Non voglio inquinare ulteriormente questo 3D quindi magari vi ragguaglio sul mio.


----------



## Traduefuochi (30 Agosto 2016)

non ti preoccupare
ti ho fatto una domanda nella pagina precedente


----------



## kikko64 (30 Agosto 2016)

Traduefuochi ha detto:


> non ti preoccupare
> ti ho fatto una domanda nella pagina precedente


Per quello che so, l'anno e mezzo che ci è voluto per arrivare al divorzio è in buona parte dovuto ai tempi "tecnici" richiesti dalla legge per procedere con l'annullamento del matrimonio dopo la sentenza di separazione (mi pare che ora sia stato ridotto a 12 mesi ma fino a qualche anno fa si parlava di anni) ed in parte dovuto al fatto che la ex-moglie ha avanzato ulteriori pretese economiche per dare il suo consenso.
Il mio amico, esausto, le ha concesso quanto richiesto come "buonuscita" pur di togliersela dai piedi.
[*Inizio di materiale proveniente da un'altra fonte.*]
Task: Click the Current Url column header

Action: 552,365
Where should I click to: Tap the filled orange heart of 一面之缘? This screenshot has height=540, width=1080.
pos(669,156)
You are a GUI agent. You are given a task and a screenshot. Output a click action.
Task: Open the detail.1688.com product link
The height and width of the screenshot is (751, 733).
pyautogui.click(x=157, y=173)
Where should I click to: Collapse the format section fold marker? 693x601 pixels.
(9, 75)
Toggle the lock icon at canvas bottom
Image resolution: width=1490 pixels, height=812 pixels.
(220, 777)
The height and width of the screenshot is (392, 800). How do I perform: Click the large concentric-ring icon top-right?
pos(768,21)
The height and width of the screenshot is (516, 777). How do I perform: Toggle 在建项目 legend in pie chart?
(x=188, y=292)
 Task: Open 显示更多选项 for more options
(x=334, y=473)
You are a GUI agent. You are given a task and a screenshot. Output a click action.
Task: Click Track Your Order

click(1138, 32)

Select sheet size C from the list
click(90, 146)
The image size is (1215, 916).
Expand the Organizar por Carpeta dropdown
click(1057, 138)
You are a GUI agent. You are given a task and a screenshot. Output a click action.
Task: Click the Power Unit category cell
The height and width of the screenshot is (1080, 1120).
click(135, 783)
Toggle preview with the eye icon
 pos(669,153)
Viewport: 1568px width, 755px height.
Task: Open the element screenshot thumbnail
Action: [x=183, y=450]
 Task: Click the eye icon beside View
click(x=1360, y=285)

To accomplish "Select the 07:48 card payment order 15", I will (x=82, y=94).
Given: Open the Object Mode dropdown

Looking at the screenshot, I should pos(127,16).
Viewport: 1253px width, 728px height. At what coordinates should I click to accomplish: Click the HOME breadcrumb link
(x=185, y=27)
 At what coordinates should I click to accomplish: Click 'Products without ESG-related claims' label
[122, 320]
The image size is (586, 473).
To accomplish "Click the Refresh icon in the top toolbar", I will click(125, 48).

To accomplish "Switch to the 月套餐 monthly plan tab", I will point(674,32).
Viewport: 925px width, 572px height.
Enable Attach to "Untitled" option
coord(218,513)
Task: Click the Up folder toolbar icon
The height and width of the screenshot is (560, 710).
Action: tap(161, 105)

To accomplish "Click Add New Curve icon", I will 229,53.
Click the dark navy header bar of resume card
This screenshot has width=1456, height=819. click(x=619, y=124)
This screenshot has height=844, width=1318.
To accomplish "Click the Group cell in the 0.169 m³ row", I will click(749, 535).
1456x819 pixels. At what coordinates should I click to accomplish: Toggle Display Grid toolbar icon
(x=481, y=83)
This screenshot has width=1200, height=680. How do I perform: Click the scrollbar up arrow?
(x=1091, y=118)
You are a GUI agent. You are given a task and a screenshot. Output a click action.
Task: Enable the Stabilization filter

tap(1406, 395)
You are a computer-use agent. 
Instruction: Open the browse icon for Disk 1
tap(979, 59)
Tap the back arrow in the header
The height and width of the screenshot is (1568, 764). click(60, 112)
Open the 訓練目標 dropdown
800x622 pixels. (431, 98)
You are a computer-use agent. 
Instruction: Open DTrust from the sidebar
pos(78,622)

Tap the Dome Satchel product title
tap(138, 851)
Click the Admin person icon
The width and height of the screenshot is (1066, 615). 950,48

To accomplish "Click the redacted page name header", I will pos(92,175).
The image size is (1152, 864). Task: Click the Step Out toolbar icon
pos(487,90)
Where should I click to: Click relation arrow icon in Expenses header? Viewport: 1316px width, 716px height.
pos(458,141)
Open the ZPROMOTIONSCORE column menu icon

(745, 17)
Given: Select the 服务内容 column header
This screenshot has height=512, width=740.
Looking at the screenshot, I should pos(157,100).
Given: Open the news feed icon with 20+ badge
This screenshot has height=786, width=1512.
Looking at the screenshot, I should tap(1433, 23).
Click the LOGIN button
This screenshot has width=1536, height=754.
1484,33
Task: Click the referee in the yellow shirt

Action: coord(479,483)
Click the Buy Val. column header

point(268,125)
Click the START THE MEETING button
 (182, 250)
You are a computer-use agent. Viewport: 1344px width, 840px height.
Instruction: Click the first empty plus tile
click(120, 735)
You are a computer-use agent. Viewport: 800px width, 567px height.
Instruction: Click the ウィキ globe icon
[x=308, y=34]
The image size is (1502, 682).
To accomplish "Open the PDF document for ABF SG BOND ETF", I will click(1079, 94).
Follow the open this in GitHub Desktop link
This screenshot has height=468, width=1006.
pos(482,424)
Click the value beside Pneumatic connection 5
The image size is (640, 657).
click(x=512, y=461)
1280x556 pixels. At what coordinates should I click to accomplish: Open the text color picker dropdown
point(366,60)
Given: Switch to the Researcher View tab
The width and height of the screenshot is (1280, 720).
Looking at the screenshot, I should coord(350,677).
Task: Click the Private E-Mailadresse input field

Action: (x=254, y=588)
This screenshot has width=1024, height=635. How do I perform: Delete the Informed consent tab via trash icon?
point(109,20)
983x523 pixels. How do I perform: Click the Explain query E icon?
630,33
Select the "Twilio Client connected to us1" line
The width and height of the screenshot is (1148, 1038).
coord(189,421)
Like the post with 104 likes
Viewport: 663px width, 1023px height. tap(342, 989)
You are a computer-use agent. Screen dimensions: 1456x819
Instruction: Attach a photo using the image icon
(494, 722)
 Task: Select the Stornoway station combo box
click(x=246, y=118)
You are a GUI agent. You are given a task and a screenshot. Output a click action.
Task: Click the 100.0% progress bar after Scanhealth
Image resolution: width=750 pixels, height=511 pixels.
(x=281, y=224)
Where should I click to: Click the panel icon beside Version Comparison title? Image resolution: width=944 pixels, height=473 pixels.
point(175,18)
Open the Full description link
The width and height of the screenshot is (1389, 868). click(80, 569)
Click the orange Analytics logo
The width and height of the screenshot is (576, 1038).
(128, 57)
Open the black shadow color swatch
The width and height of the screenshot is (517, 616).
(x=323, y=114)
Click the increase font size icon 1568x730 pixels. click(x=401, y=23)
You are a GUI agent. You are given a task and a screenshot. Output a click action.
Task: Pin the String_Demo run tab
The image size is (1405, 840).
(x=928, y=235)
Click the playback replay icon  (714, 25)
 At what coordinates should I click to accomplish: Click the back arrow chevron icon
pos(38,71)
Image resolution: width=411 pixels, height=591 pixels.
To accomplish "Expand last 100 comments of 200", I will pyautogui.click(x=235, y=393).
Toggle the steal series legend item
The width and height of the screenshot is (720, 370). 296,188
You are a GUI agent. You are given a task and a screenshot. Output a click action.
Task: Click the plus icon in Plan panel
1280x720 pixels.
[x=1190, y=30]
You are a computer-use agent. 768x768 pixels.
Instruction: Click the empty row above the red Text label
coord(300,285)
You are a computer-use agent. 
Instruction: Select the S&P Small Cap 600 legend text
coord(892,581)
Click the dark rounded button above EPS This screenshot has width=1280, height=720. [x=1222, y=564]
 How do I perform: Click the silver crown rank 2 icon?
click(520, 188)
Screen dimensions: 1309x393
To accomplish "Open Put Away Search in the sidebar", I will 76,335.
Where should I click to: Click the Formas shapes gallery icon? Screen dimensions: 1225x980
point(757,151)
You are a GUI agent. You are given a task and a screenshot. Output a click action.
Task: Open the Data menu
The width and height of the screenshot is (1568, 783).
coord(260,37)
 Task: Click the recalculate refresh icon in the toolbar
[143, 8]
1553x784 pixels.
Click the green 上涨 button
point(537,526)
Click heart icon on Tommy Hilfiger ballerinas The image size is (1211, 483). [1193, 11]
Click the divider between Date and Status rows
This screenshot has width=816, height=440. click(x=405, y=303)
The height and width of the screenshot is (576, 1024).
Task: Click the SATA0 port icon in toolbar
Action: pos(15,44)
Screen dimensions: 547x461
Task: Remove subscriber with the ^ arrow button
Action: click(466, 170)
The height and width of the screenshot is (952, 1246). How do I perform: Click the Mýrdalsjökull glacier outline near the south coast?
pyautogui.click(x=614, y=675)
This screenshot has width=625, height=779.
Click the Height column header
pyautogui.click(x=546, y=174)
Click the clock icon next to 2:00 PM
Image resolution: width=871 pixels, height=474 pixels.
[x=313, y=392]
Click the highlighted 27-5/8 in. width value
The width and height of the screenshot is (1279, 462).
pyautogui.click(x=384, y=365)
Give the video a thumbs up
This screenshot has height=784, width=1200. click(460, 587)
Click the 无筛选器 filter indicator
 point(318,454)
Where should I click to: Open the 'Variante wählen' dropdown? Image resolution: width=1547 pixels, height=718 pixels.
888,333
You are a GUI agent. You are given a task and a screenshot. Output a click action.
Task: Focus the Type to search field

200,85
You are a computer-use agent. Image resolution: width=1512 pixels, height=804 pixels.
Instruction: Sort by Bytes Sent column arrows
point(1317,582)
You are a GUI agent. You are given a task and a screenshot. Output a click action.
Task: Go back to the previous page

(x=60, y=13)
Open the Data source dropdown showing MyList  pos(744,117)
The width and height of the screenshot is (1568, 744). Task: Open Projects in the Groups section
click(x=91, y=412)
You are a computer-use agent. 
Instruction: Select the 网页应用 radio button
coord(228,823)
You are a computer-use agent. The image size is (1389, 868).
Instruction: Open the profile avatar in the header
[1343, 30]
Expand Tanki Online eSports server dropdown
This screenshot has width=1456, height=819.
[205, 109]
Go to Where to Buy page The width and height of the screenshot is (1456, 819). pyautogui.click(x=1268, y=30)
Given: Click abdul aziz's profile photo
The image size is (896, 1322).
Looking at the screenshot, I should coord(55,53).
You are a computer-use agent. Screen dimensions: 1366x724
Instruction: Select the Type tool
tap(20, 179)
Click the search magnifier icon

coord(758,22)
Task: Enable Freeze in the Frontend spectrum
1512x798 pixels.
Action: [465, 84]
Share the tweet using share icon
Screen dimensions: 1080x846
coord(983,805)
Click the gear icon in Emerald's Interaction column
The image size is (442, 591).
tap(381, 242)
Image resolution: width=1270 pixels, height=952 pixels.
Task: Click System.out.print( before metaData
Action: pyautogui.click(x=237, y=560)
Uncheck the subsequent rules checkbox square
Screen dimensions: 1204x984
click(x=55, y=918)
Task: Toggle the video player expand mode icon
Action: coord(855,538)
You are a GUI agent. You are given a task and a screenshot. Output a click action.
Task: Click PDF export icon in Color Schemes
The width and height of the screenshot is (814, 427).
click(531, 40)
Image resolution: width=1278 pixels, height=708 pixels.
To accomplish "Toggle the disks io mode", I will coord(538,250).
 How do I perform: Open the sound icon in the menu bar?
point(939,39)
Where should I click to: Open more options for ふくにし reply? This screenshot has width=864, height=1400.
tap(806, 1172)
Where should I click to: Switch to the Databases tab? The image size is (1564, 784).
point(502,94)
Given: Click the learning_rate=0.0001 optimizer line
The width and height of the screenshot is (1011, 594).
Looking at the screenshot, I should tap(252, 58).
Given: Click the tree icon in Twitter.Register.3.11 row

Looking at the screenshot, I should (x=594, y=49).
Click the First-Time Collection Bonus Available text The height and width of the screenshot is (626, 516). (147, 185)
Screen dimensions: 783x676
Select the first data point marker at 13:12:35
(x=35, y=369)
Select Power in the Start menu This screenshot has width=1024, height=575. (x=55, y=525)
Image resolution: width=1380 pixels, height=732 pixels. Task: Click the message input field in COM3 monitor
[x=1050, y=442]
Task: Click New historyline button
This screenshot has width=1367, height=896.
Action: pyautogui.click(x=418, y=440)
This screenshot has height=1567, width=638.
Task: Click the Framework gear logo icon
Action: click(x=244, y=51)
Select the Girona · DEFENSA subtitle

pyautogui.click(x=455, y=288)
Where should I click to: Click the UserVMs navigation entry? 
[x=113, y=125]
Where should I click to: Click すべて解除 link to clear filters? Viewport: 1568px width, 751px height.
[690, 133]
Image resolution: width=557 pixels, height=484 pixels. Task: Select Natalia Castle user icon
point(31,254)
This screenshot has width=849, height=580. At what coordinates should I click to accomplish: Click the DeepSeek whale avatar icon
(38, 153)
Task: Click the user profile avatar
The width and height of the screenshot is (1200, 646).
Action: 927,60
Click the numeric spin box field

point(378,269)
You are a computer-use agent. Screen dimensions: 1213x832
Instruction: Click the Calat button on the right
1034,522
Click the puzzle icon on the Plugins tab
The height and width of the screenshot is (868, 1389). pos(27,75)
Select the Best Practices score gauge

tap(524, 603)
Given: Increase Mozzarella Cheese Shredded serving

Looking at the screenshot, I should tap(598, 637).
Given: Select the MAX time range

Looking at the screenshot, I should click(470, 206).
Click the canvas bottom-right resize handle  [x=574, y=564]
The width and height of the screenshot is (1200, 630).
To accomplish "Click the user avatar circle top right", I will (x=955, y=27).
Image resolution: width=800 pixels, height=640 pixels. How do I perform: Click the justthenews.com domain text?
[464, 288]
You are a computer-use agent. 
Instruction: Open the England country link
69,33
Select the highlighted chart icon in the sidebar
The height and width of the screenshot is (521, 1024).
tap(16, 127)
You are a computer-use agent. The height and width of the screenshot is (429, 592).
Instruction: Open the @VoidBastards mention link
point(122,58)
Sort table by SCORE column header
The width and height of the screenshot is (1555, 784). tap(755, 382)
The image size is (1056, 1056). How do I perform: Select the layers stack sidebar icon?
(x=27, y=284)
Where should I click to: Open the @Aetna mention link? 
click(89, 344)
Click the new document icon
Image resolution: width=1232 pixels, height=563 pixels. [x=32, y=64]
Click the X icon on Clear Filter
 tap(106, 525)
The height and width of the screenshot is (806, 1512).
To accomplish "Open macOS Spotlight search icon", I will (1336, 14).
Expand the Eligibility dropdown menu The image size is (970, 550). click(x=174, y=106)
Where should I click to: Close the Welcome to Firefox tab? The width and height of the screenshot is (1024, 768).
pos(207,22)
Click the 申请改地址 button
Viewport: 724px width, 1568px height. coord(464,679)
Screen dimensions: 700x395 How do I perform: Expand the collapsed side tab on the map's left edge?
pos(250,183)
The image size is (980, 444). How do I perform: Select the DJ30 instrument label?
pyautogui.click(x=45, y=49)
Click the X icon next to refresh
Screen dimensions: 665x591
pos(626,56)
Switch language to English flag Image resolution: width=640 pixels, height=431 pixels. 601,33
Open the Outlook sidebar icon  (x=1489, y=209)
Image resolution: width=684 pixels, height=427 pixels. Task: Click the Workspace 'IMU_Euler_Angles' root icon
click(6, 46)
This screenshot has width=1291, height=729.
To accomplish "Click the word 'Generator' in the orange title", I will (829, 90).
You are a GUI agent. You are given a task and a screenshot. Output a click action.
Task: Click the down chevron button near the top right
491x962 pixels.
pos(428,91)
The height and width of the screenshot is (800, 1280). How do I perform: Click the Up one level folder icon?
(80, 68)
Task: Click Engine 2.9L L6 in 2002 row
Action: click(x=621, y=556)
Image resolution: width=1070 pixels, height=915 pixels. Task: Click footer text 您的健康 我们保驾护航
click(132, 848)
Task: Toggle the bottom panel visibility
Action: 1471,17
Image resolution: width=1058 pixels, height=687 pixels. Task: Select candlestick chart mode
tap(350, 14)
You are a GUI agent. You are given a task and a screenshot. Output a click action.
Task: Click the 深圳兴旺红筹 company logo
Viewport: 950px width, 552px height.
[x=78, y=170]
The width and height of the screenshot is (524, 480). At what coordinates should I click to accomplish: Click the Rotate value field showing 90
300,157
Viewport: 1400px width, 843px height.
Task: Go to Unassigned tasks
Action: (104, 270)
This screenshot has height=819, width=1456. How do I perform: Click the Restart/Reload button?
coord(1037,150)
Di più non so, mi spiace, anche perché lui non parla volentieri della vicenda e lo ha fatto con me, in nome della nostra vecchia amicizia, solo per scoraggiarmi dall'intraprendere una separazione giudiziale.


----------



## Martoriato (31 Agosto 2016)

Visto che ci sto passando io e la mia giudiziale e' abbastanza facile perche' non ci sono figli di mezzo  12 mesi per il divorzio uno zufolo. E' la cosa che mi fa incaxxare di piu'. Per cosa hanno introdotto il divorzio breve se io a un anno e mezzo dalla presidenziale ancora non ho fatto assolutamente nulla se non pagare il mantenimento ? La mia prossima udienza e' a novembre perche' a quella di aprile il giudice non si e' presentato ( da considerare anche questi episodi che a quanto pare sono frequenti ). Morale per come e' completamente fuori di testa la mia ex se mi va bene il divorzio lo firmo tra 4 anni. C'e' solo da sperare che il giudice di incaxxi a vedere un mantenimento di 500 Euro al mese a una giovane senza figli che ha sempre lavorato come un mulo,che si e' comprata casa e con la sua azienda avviata un mese prima della presidenziale ha fatturato 150.000 Euro,senza contare il BMW da 50.000 Euro con cui adesso fa la diva in giro.


----------



## Traduefuochi (19 Ottobre 2016)

a me non interessa più questo argomento
perchè mi ha lasciata
grazie comunque dei pareri


----------



## Brunetta (19 Ottobre 2016)

Traduefuochi ha detto:


> a me non interessa più questo argomento
> perchè mi ha lasciata
> grazie comunque dei pareri



Ma è tornato con la moglie?


----------



## Traduefuochi (19 Ottobre 2016)

No almeno non credo
come ho scritto nel altro topic mi ha lasciata perchè non gli piacciono le discussioni ma anche perchè a volte mi ha ferita su alcune cose e non capiva 
pensava che erano pretesti per discutere 
ho scoperto settimana scorsa che ha aggiunto una ragazza su facebook
non so se solo lei o anche altre 
e a me settimana scorsa diceva che non aveva testa per fare niente e a volte mi diceva che non voleva stare con me mentre a volte cercava di chiarire
e lui prima non aveva donne su facebook


----------



## Brunetta (19 Ottobre 2016)

Traduefuochi ha detto:


> No almeno non credo
> come ho scritto nel altro topic mi ha lasciata perchè non gli piacciono le discussioni ma anche perchè a volte mi ha ferita su alcune cose e non capiva
> pensava che erano pretesti per discutere
> ho scoperto settimana scorsa che ha aggiunto una ragazza su facebook
> ...


Ho letto dopo.
Pessimo elemento!


----------



## Traduefuochi (20 Ottobre 2016)

sono d'accordo anche se prima non era cosi


----------